Monitoring (nagios) 1

daFranze · Dec 9, 2004

I wan't to improve our machine monitoring, we are currently monitoring
cpu load, disk capacity, swapspace, number of processes, DB Tables, tnsping etc.

Last week in my data center a Powersupply crashed and a fuse opened, therefore all Machines in the rack had only one PS left delivering power (uh, hard to say this in English, I hope you can pick up what I mean

).

That's why I want to write some additional monitoring scripts processing 'prtdiag -v' output and scanning /var/adm/messages for errors warnings etc.

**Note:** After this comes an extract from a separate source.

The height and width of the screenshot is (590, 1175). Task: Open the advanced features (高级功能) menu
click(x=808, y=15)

Does anybody know a PD/GNU Version of Scripts/Tools monitoring Sun Hardware and messages?

Best Regards, Franz
--
Solaris System Manager from Munich, Germany
I used to work for Sun Microsystems Support (EMEA) for 5 years

daFranze · Dec 10, 2004

nobody is scanning the messages?

Best Regards, Franz
--
Solaris System Manager from Munich, Germany
I used to work for Sun Microsystems Support (EMEA) for 5 years

bfitzmai · Dec 10, 2004

With all the help you do here deFranz, I have looked to see if I could find anything that would help you.. I do not use any automated monitoring of /var/adm/messages. Nor have I heard of such a tool.

daFranze · Dec 10, 2004

I know we used to scan the messages when we used CA Unicenter, but I don't know if it was a plugin or a separate tool; long time ago and nobody knows... :-( ;-)

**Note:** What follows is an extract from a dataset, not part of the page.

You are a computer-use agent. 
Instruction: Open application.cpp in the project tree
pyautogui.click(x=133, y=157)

I'm just writing a small script...

Thank you bfitzmai for helping me search!

Best Regards, Franz
--
Solaris System Manager from Munich, Germany
I used to work for Sun Microsystems Support (EMEA) for 5 years

Mike042 · Dec 10, 2004

Hi Franz

I have spent months trying to find an answer to a similar problem on our systems (a mix of Compaq Alpha and 3 different types of Sun hardware). I want each box to monitor itself and pass "warning" or "problem" messages (depending on a threshold value exceeded) to one central system for display. On Sun systems the problem I found with the command:
/usr/platform/`uname -i`/sbin/prtdiag -v
is that a different format output is produced depending on what the hardware is. So in my script I test for the type of hardware with uname -i | awk -F, '{print $2}' and then cut out the appropriate sections of the output to check the Internal Temperature, Fan Status and Power Supply Status.
Currently all I do with /var/adm/messages is to output a count of the number of lines in the file with todays date. Thus I can tell when new lines are added on a particular system and can investigate.
I know this doesn't really answer your enquiry, but as I haven't found anything useful either during many months of searching, then perhaps there is nothing.

Good luck with your research.

Mike

daFranze · Dec 10, 2004

Thank you Mike, may I have a look on that prtdiag-script? If you don't want a public post I can post an email address.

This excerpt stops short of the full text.